DO ORGULHO À VERGONHA


ZH 11 de setembro de 2014 | N° 17919


EDITORIAL





A imagem que despertou o orgulho dos porto-alegrenses durante a Copa do Mundo – o histórico viaduto da Avenida Borges de Medeiros tingido de laranja no desfile alegre da torcida holandesa – é hoje um quadro de miséria humana, desolação dos munícipes e impotência do poder público. Além de se mostrar com sua estrutura física a cada dia mais degradada, o Viaduto Otávio Rocha encontra-se tomado por moradores de rua, que permanecem no local dia e noite com seus colchões, seus pertences precários e cães famintos. O agravante é que o quadro, incompatível com um dos pontos turísticos mais conhecidos da Capital, repete-se de forma quase generalizada em diferentes bairros. Além de restringir o uso de espaços públicos para os habitantes da cidade, a ocupação de calçadas e praças expõe um quadro de degradação humana e rejeição que requer urgente intervenção social para que aquelas pessoas recebam assistência e oportunidade de uma vida digna.

No caso específico da mais conhecida obra arquitetônica do Centro Histórico, resta pelo menos o consolo de que, um dia, os diferentes órgãos públicos envolvidos com os planos de restauração venham a se entender. E, em consequência, que o projeto possa ser posto em prática a partir de 2015, como estima a prefeitura. Depois de perder o direito a verbas asseguradas pelo PAC Cidades Históricas, devido justamente à indefinição das autoridades locais, a obra não tem mais como continuar à espera de providências oficiais.

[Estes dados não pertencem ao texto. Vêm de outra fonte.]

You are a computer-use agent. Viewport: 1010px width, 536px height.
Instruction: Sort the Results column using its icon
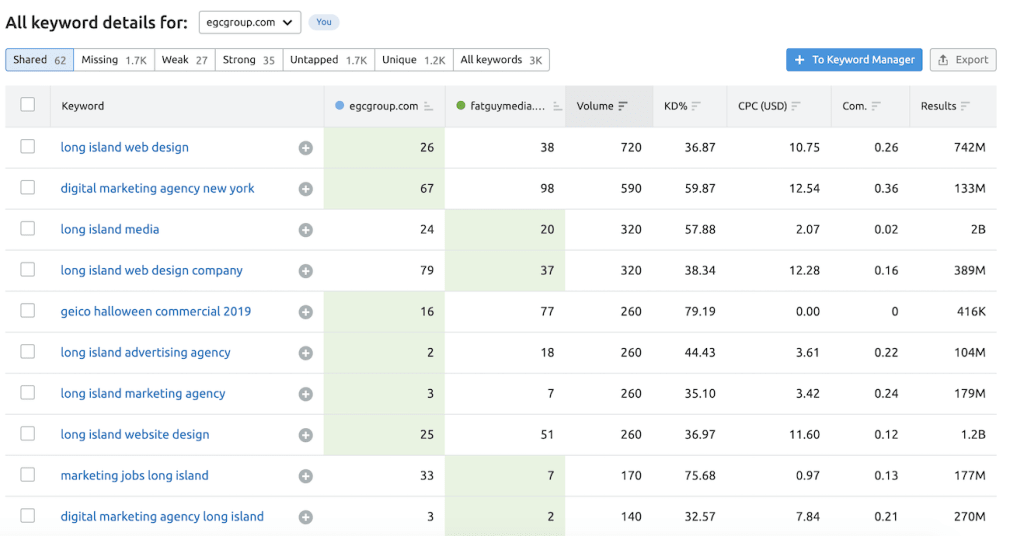965,106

O certo é que, assim como em outros pontos deteriorados da cidade, não basta apagar pichações e eliminar a sujeira, além de repor luminárias estragadas e refazer a estrutura física. É preciso garantir que os recursos previstos na recuperação não venham a ser desperdiçados por novas depredações. A população tem o direito de usufruir de locais públicos bem conservados e com segurança.